Mexico City’s residents don’t kid around when it comes to food. They live in a magnificent tangle of fine dining establishments, late-night taco joints and sprawling markets; a never-ending buffet, catering to an astonishing 25 million inhabitants. Much like other serious gourmets, Chilangos plot their lunch- and dinner moves over breakfast, often while disputing culinary facts. Who makes the best carnitas? Who’s tortillas are the finest? Best of luck finding an answer, the jury is permanently out on that one. More than a melting pot, Mexico City is a pressure cooker: a dense but fertile territory with space for everyone and everything. Due to its huge migration (not only from the rest of the country, but also from Europe, Asia, and South America), this megalopolis is brimming with flavors, aromas, mythology, slang and undecipherable noises…all of it food-related.

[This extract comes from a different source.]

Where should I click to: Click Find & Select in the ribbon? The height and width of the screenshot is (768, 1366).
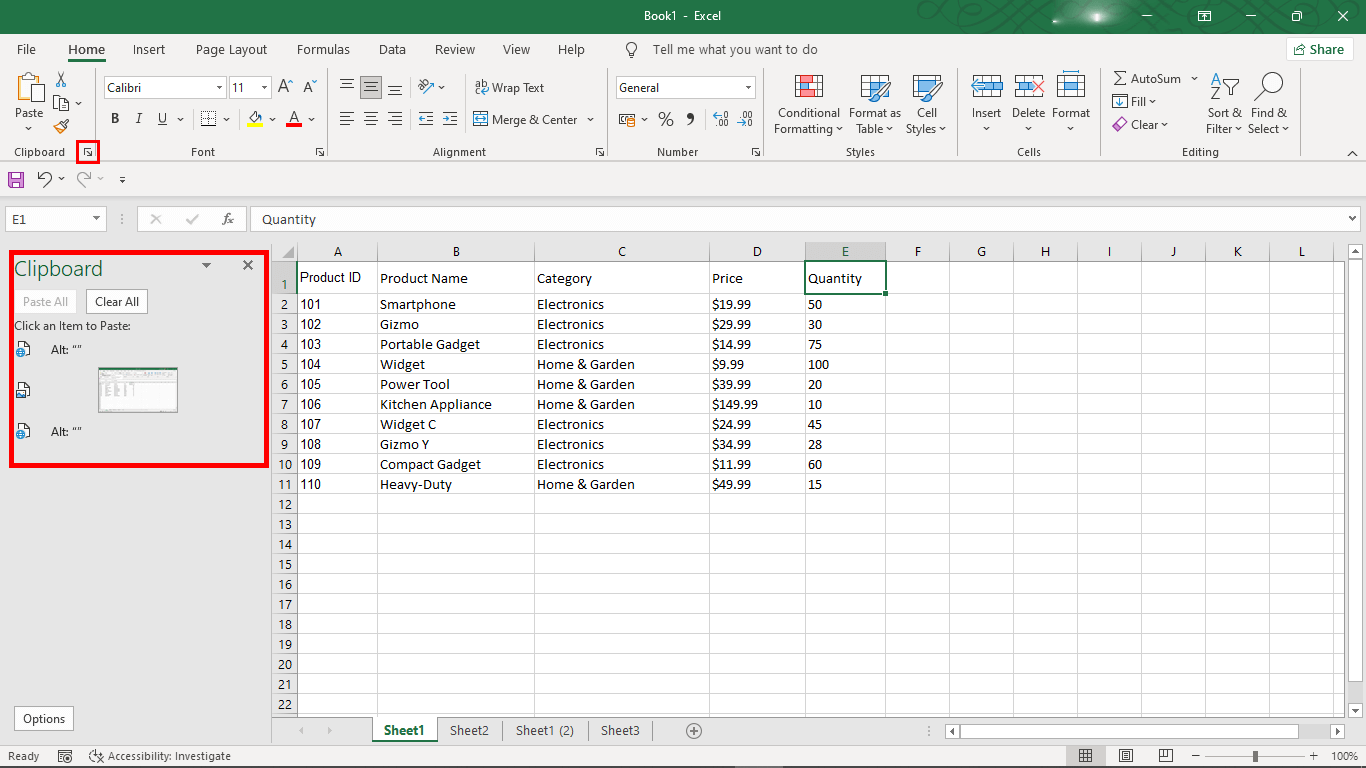tap(1268, 104)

The city wakes up at 3 am, when the mercados yawn to life and the vendors start hawking their wares. The best place to witness this, you wonder? Central de Abastos, por supuesto, it’s the world’s biggest market, a juicy festival of colors. The markets supply the city’s infinite number of all-day eateries, stores and bars. Being one of the widest––and most chaotic––cities on the globe, Chilangos demand good cuisine, served fast––and there you have it, the source of our Mexican culinary creativity. Adding to the magic, our diverse street food scene, born out of the need to feed the common working class hero. Where do you find a delicious, sometimes gut-busting, always inexpensive, quick bite? This city has countless answers to that question.
Being on first-name basis with those greasy, spicy, smoky, lemony flavors, Chef Enrique Olvera (and soon thereafter, his comrades Jorge Vallejo, Eduardo García, et al.) brought the essence of this casual, but complex cooking style into a refined context. Pujol came first, inspiring a vitalizing movement among Mexican- and foreign cooks who suddenly wanted to experiment with this diversity, this cornucopia of ancient traditions, evolution, and, most importantly, culinary pride. Mexico’s gentrified neighborhoods of Roma, Juárez, Condesa, and Cuauhtémoc started mimicking long time restaurant hubs such as Polanco, building a booming gastronomic fiesta with a progressive vibe.
Visiting food enthusiasts should know one thing: you can have a mind-blowing, 60 Peso meal on the street, or at a “fonda”, and you can pay 6000 Pesos for a contemporary, fine-dining experience. You should do both. There’s an unlimited range of authentic possibilities. That’s why it’s almost impossible not to think about your next meal. Even though you haven’t even had breakfast yet.